Article 6 – Complaints

  • Any complaints will only be dealt with if they reach us by registered letter within 8 working days after delivery of the relevant goods, and only if and insofar as the delivered goods are still in an unprocessed state. Handling a complaint does not count as an acceptance of liability in any form whatsoever.
  • In order to be able to form an image as accurately as possible for us, the complaint must be made, stating the nature and grounds of the complaints as accurately as possible.
  • Complaints will only be declared well-founded if the goods delivered deviate from the product specification.
  • If we consider the buyer’s complaints to be well-founded, we commit ourselves only to deliver the performance as yet, or to refund the purchase price by means of crediting up to the amount of the performance. Buyer is not authorized to set off amounts paid against outstanding invoices.
  • Return of goods is only permitted after our permission and must be stated in writing.

Article 7 – Liability

  • We exclude any liability for damage, including consequential damage, caused by the use or delivery of the goods delivered by us.
  • In the event of attributable shortcoming in the performance of the agreement, including transport, we are not liable for damage on the part of the buyer, except in the case that the damage is due to our intent or gross negligence.
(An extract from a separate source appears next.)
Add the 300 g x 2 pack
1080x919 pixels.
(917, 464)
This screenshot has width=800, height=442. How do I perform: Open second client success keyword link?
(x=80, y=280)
The burden of proof with regard to this intent or gross negligence rests on the buyer. In that case we will be obliged to pay compensation up to the amount of the principal sum as stated on the relevant invoice.
  • Force majeure includes all circumstances that the seller could not reasonably have prevented, including: strikes, work stoppages, machine breakdown, shortage of raw materials, bankruptcy of suppliers, stagnation in supply.
  • In case of force majeure, we are entitled either to maintain the agreement with suspension of the seller’s obligations for the duration of the force majeure, or to cancel the agreement due to unforeseen circumstances without being obliged to pay compensation to the buyer.
  • The buyer can order us in writing to give us an opinion on our choice within 10 working days.

Article 8 – Certainties

  • All goods delivered by us remain our property until the buyer has fulfilled his payment obligation.
  • In case of late payment of an amount due and payable, we have the right to dissolve the agreement in whole or in part without notice of default and without judicial intervention and to claim the goods on which our retention of title rests as our property, without prejudice to our right to compensation.

Article 9 – Disputes

  • Dutch law applies to all our offers, order confirmations and agreements.
  • Disputes between us and the buyer will, to the exclusion of other courts and authorities, be submitted to the competent court in the district of Roermond, unless statutory provisions dictate otherwise.